# WHAT THE TASK REQUIRES:
Scan the records below for the line with "Where should I click to: Click the Quicker" and the line with "You are a computer-use", and retype that range exactly, both ends included, pictures excepted.
:: DATA SUPPLIED ::
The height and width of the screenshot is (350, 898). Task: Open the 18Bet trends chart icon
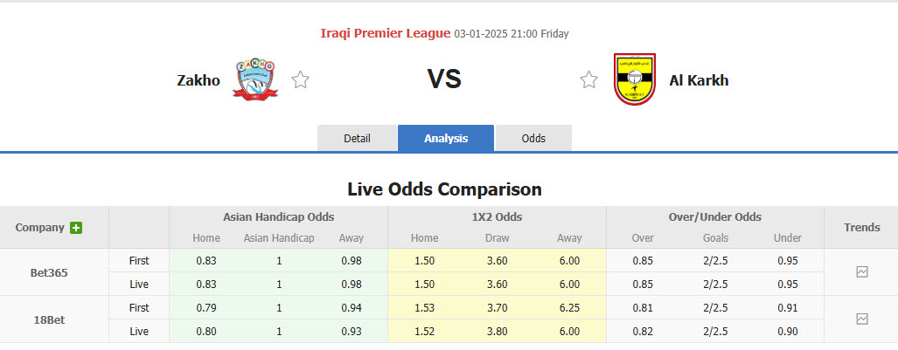click(x=861, y=319)
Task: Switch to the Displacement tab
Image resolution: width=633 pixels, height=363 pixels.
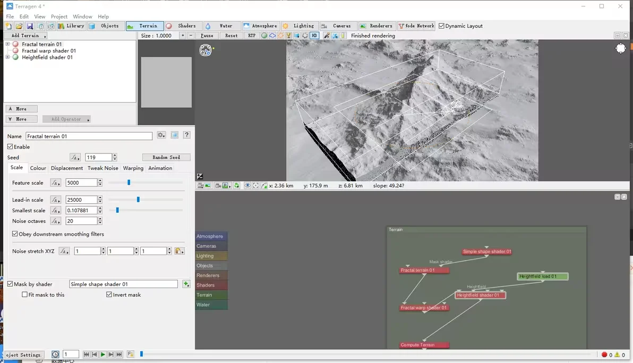Action: point(67,168)

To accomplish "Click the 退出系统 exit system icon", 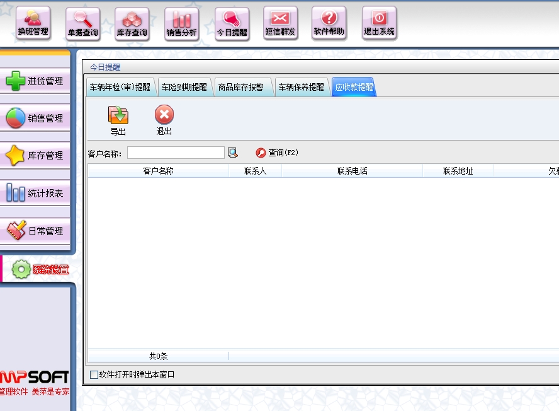I will 379,23.
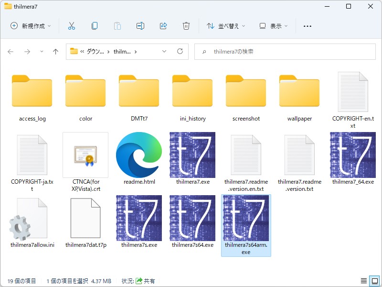Image resolution: width=382 pixels, height=287 pixels.
Task: Rename the selection with the rename icon
Action: coord(140,25)
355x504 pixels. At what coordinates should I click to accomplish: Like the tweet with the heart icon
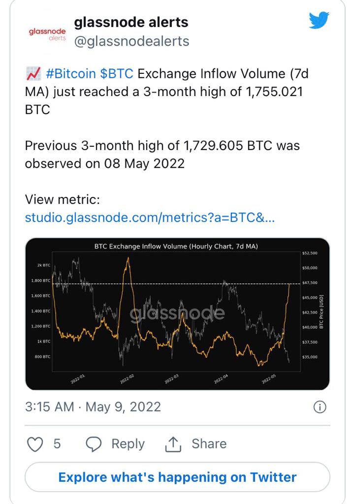point(35,444)
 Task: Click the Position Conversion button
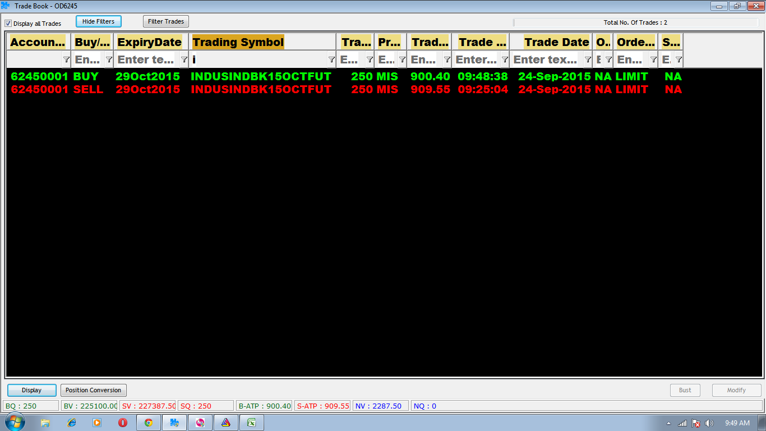click(x=93, y=390)
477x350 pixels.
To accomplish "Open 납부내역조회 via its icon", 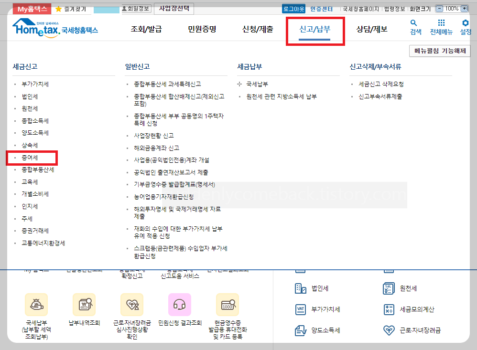I will tap(84, 305).
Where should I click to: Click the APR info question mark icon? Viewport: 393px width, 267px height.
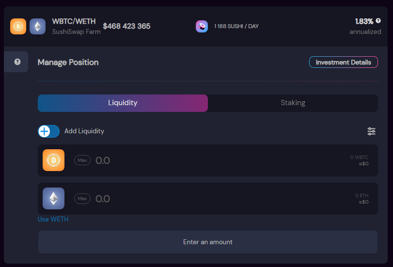378,21
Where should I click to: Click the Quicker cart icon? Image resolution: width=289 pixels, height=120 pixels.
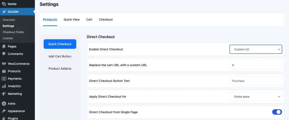pos(4,12)
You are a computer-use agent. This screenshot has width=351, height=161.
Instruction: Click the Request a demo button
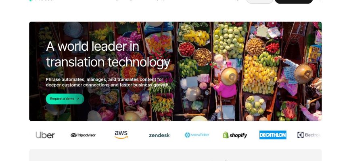pyautogui.click(x=65, y=99)
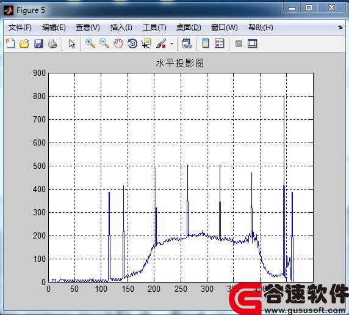Activate the Zoom Out magnifier tool

point(104,43)
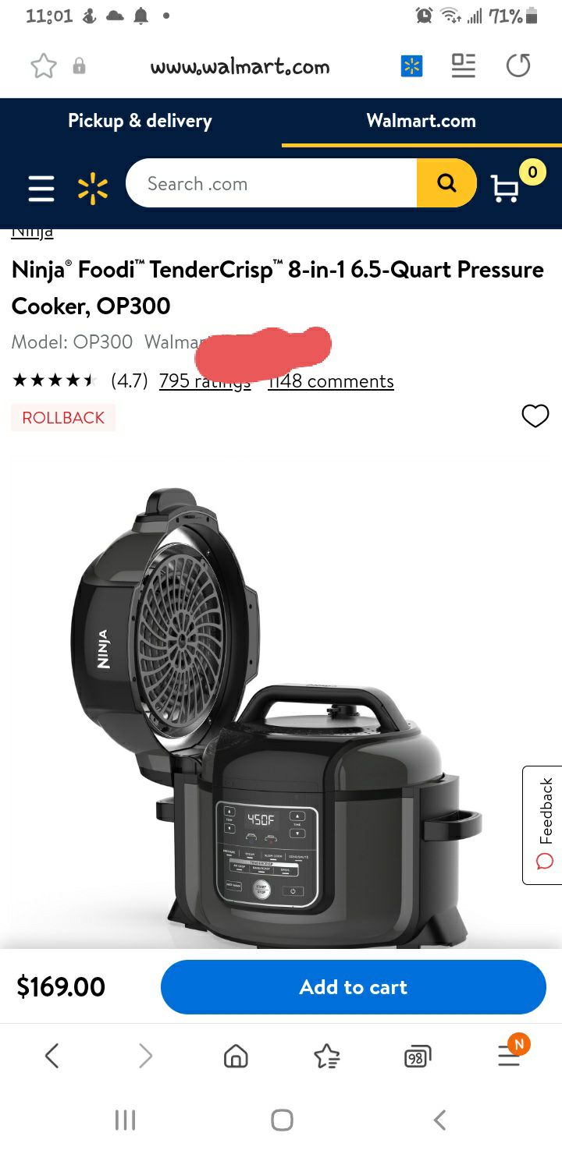Open the 1148 comments link
The height and width of the screenshot is (1154, 562).
(331, 381)
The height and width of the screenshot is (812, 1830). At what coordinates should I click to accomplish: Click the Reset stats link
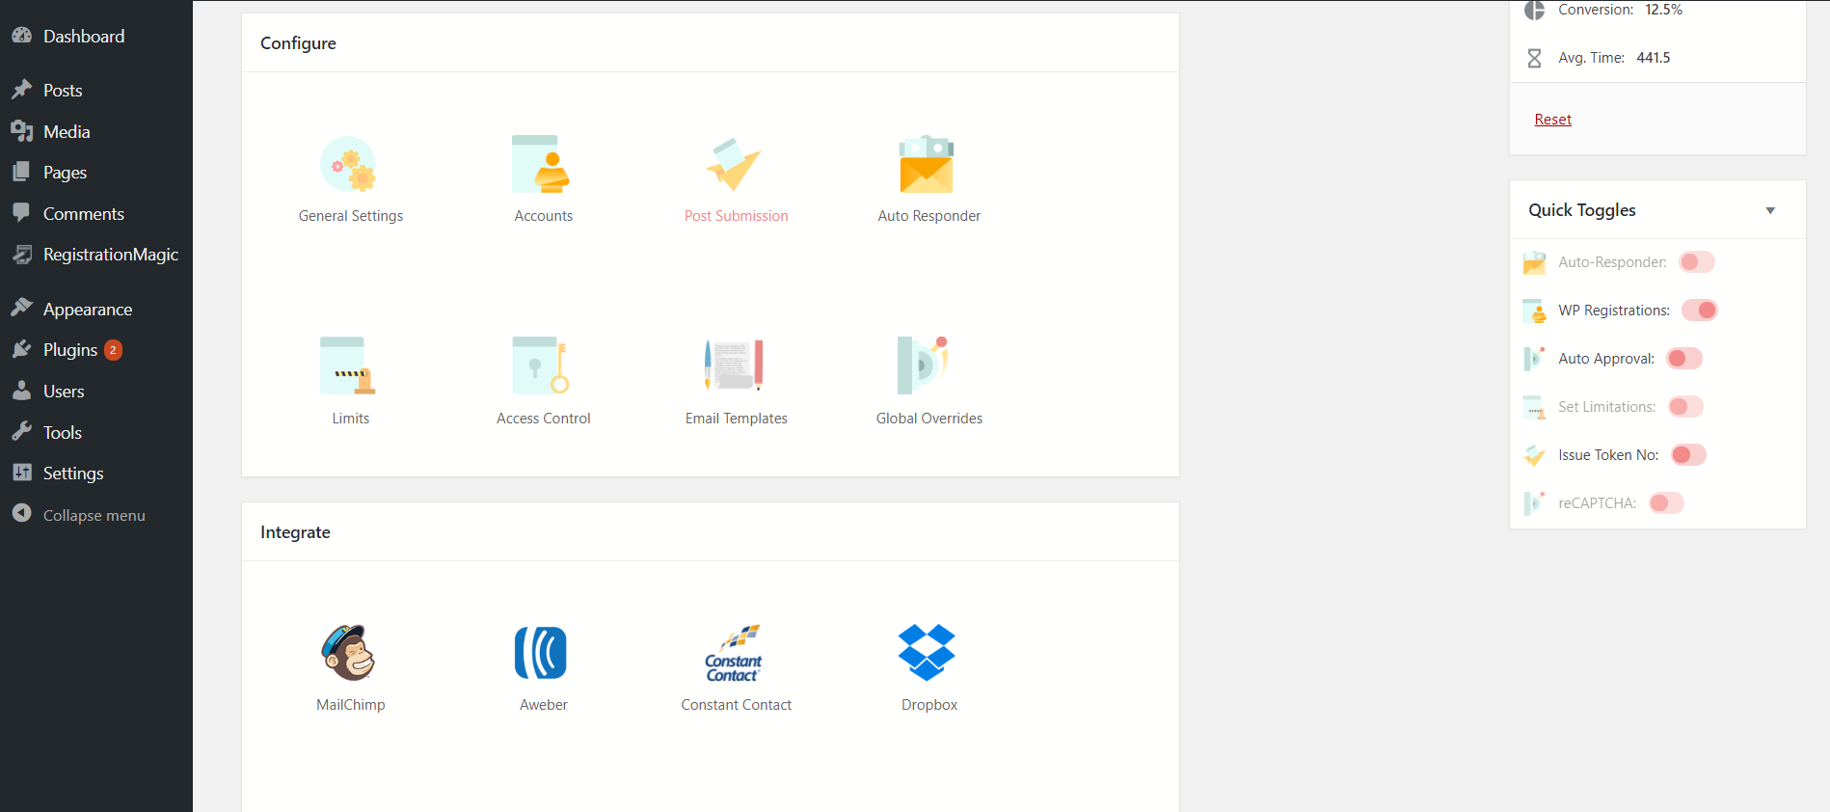pyautogui.click(x=1552, y=120)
:::
# SOLUTION:
Where should I click to: Click the Quicker cart icon? Image resolution: width=289 pixels, height=120 pixels.
pos(4,12)
You are a computer-use agent. This screenshot has width=351, height=161.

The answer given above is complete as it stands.